Por Ana Cirera

La formación debe entenderse como un derecho, así como un deber, tanto de las organizaciones como de la población trabajadora.

En este sentido, se puede contrastar que el comportamiento organizacional demuestra que este tipo de consideraciones están siendo tenidas en cuenta por la gran mayoría de empresas como estrategia directiva. Sólo en un primer vistazo, la negociación colectiva en España reguló en 2008 las condiciones de trabajo de 10.916.000 trabajadores, y casi el 60% de los convenios colectivos contemplan en su clausulado un capítulo concreto o, al menos, algunos artículos dedicados a regular la formación en la empresa como derecho y deber de las partes afectadas –empresas y trabajadores/as.-

La formación que se incluye en los textos de los convenios colectivos viene a responder  más adecuadamente a las necesidades de los trabajadores y trabajadoras en materia formativa y a los cambios del entorno productivo.

Algunas de las prioridades de la negociación colectiva en España son:

  • Desarrollar iniciativas en función de las necesidades de formación para colectivos prioritarios, los que tienen mayor riesgo de perder el empleo o tienen menor nivel de cualificación.
  • Desarrollar la formación teórica en los contratos para la formación.
  • Establecer los derechos y obligaciones en relación con la formación.
  • Regular la aplicación de los Permisos Individuales de Formación previstos en los Acuerdos de Formación.
  • La asistencia a la formación, su aprovechamiento y el tiempo en que se realiza.
  • La evaluación y, en su caso, la acreditación de la competencia profesional.
  • La orientación a los trabajadores y trabajadoras, y el desarrollo de itinerarios de formación coherentes con las necesidades de empresa y trabajadores/as, considerando los que puedan conducir a acreditaciones en el marco del Sistema Nacional de Cualificaciones u otros ámbitos de certificación.
  • Las referencias formativas en relación con la clasificación, movilidad, promoción y planificación de carreras.
  • La mejora de la calidad de las acciones formativas.

Por todo ello, la formación es parte sustancial de los procesos de cambio en las empresas y es conocido por parte de los agentes sociales, por lo que si el objetivo de la formación es crear y gestionar el conocimiento que permita adaptarse a las necesidades cambiantes que marca el entorno, el mercado, la legislación o la economía, debe partirse necesariamente de un concienzudo análisis y evaluación de la realidad sobre la que debe actuarse.

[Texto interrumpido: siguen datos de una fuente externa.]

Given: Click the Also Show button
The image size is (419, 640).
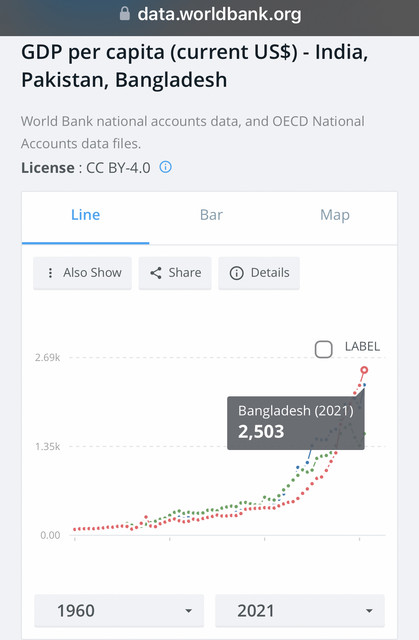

La formación, en resumen, debe ser adecuada, es decir, estar diseñada para un objetivo y colectivo determinados. Una formación de calidad debe contemplarse, además, desde una óptica amplia, que integre metodología apropiada y acorde con las características de las personas que van a recibirla, un enfoque generalista que permita abordar la temática desde las distintas perspectivas de género, edad, posición en la empresa –personal técnico, mandos intermedios, personal de dirección, etc.-, y el momento en que va a impartirse –inicio de la relación laboral, desarrollo de competencias, evaluación de desempeño, etc.-.

Desde estas premisas, la formación será la idónea siempre que partamos de una planificación lógica y flexible de la misma, entendiendo que debe diseñarse una Política de Formación adaptada a las necesidades y oportunidades de la organización en la que se integra. Esto responde al principio de que la formación debe estar al servicio de la organización, al servicio de su proyecto, de la misión de la misma.